Since its inception, the challenge has seen a considerable increase in participation and a decrease in the amount of carbon dioxide emitted throughout the challenge month, said Brianne Mullen, a Yale sustainability office program associate. Nearly 700 individuals and 25 organizations took part in last year’s campaign compared to 47 individual and 11 organizational entries recorded in 2014. according to data from the challenge’s website.
“We are excited that the New Haven community is increasingly engaged in these efforts as well as the Yale community, as evidenced by our winning a challenge prize for the past two years,” Mullen said.
This September’s initiative draws support from local figures like Mayor Toni Harp, who spoke at the event’s launch party on Aug. 30. She lauded the persistent efforts of local environmental activist communities who promote awareness about reducing the city’s collective carbon footprint.

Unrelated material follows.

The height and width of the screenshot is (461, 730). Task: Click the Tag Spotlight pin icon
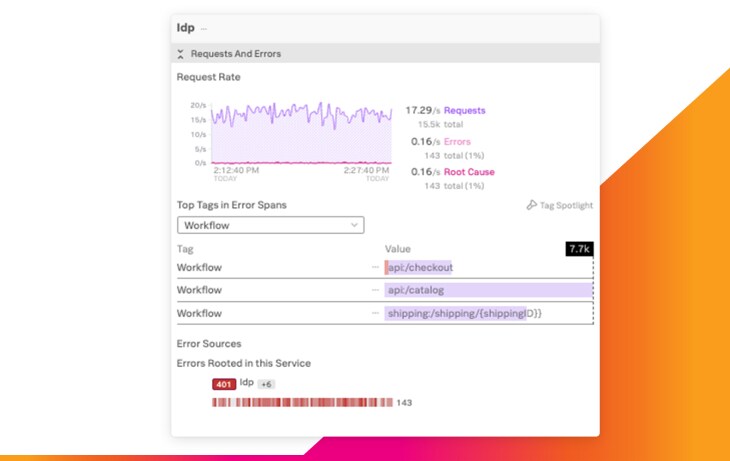coord(531,205)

Harp further explained that despite its name, the challenge does not prohibit car use but rather acts as an incentive so that people are more ecologically conscious of their traveling methods. She added that carpooling with even just one other rider will reduce the total carbon emissions by half.
“Let’s advance that legacy over this next month by embracing the goals of the Go New Haven Go Car Free Challenge,” Harp said at the launch event. “And let’s recommit ourselves to a New Haven with cleaner air, healthier residents and a more sustainable transportation system going forward.”
David Malinowski, a technology and research specialist at the Yale Center for Language Study, said he has been commuting by non-engine-driven vehicles for the past four years and has participated in the CarFree challenge since last year.
Malinowski commutes daily to work by scooter, which takes only around five minutes. He added that his commute time would significantly increase if he chose to drive because he would have to take into account the time it takes to find parking spaces nearby.
He said he enjoys the new bike lanes the city has constructed in the Downtown area, a decision that helps soothe the uneasiness some feel with New Haven’s urban car culture. He echoed Harp’s sentiment and admitted that cutting off driving completely is hard for his co-workers, many of whom have children to tend to.
“You see tinkering in the edges,” Malinowski said. “I make a point in riding in dedicated bike lanes.”
GoNewHavengo hosts various other initiatives throughout the year, such as New Haven Bike Share and PARK[ing] Day, to raise awareness about an environmentally friendly lifestyle.